* [Selected text]:
»»

The study was carried out in the Biology Laboratory, Faculty of Teacher Training and Education, Tadulako University, spanning from December 2021 to March 2022. The research employed a fully randomized design (CRD) comprising of five treatments and four replications. The treatment regimen comprises the following groups: A, which serves as the control and is administered Bestrin forte; B, which receives a 10% concentration of jackfruit leaf extract; C, which is given a 20% concentration of jackfruit leaf extract; D, which is administered a 30% concentration of jackfruit leaf extract; and E, which is provided with a 40% concentration of jackfruit leaf extract.

««

* [To do]:
(1) Answer these questions using the methods passage:
(a) In which laboratory was the study carried out?
(b) How many treatments and how many replications did the design include?
(c) What is administered to group A?
(2) List every treatment group in the methods passage, with what each group is given.

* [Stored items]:
»»

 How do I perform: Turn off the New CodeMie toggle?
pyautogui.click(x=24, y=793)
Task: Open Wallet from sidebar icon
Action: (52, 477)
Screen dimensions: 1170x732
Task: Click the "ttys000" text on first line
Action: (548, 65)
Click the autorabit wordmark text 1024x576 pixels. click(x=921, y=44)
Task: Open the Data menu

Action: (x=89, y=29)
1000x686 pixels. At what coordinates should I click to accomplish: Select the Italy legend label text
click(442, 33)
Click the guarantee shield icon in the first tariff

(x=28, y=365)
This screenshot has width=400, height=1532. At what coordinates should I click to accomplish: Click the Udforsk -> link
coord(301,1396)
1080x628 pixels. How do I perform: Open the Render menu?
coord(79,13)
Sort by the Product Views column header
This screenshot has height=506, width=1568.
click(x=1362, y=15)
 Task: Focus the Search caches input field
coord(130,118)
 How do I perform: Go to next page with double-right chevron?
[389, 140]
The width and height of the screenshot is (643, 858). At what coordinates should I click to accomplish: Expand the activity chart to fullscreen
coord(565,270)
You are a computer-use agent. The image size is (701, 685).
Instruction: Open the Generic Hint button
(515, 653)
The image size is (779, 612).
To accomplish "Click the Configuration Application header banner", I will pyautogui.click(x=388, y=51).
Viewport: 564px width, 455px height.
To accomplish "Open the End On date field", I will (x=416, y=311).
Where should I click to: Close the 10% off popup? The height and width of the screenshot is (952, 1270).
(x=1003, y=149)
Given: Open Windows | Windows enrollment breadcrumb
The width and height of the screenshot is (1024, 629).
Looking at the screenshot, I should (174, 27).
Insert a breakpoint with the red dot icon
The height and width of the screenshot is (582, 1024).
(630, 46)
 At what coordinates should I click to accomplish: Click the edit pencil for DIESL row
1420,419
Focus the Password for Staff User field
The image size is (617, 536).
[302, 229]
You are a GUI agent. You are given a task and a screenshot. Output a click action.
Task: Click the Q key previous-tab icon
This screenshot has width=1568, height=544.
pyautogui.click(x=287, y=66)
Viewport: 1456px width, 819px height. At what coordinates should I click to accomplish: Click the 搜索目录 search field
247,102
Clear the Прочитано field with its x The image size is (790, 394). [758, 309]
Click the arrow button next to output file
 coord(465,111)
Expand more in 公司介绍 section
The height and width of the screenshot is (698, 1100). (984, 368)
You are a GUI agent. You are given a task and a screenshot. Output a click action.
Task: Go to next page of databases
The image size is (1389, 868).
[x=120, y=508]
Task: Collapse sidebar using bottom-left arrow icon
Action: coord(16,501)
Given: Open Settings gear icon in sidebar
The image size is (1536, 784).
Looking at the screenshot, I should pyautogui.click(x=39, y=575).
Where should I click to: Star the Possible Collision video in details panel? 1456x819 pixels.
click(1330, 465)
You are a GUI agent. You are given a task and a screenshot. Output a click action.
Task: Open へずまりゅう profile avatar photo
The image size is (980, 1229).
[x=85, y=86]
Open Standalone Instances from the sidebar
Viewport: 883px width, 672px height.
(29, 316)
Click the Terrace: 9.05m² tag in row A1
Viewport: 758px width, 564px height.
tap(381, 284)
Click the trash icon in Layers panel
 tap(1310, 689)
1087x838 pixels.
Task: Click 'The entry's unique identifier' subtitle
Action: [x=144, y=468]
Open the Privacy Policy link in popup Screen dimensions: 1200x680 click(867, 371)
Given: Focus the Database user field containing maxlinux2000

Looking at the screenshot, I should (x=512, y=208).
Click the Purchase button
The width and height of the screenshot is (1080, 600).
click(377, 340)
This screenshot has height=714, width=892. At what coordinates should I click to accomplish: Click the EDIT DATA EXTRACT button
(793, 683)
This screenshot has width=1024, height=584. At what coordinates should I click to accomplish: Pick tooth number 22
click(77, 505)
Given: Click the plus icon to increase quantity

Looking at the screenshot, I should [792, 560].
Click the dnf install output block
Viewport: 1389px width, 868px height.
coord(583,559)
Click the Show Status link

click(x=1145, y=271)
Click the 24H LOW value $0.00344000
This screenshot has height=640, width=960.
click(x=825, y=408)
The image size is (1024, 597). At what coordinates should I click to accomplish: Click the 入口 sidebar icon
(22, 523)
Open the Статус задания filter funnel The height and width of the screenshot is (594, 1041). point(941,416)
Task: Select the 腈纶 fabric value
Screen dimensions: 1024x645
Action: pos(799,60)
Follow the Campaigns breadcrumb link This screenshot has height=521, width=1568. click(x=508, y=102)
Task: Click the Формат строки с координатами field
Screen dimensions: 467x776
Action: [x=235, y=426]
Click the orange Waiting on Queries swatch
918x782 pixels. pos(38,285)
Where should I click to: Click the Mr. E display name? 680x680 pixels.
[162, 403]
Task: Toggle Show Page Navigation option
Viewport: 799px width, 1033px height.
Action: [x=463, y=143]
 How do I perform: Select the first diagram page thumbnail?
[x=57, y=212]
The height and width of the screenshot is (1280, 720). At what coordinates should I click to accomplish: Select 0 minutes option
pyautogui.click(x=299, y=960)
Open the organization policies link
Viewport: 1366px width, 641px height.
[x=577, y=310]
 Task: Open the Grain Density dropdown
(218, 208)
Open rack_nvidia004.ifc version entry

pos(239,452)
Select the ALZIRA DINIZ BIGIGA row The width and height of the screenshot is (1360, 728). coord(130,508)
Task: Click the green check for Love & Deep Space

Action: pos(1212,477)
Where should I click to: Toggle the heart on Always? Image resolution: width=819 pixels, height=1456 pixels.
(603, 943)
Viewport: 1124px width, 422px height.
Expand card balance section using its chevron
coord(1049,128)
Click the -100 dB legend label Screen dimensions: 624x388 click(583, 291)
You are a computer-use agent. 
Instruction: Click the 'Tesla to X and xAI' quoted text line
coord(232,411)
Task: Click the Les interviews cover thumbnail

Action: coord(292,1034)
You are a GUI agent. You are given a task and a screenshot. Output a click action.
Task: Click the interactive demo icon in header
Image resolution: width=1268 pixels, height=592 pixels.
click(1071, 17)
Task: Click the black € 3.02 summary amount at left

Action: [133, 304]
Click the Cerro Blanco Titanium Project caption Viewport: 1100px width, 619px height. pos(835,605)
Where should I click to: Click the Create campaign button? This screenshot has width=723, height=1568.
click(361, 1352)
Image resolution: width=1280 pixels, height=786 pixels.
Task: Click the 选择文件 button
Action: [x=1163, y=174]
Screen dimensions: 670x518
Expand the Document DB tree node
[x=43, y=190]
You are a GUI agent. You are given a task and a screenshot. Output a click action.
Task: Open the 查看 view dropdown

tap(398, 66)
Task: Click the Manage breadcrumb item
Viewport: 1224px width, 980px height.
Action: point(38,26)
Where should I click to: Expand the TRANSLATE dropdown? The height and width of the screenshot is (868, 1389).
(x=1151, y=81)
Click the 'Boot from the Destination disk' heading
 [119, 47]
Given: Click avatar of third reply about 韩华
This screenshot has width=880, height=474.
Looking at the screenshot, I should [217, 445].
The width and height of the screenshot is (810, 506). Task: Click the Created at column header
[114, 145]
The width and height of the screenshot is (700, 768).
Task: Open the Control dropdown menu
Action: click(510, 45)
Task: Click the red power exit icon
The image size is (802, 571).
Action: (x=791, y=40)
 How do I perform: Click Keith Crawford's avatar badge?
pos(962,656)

««

* [Solutions in order]:
(1)
(a) The Biology Laboratory, Faculty of Teacher Training and Education, Tadulako University
(b) Five treatments and four replications
(c) Bestrin forte

(2)
A: Bestrin forte (control)
B: 10% concentration of jackfruit leaf extract
C: 20% concentration of jackfruit leaf extract
D: 30% concentration of jackfruit leaf extract
E: 40% concentration of jackfruit leaf extract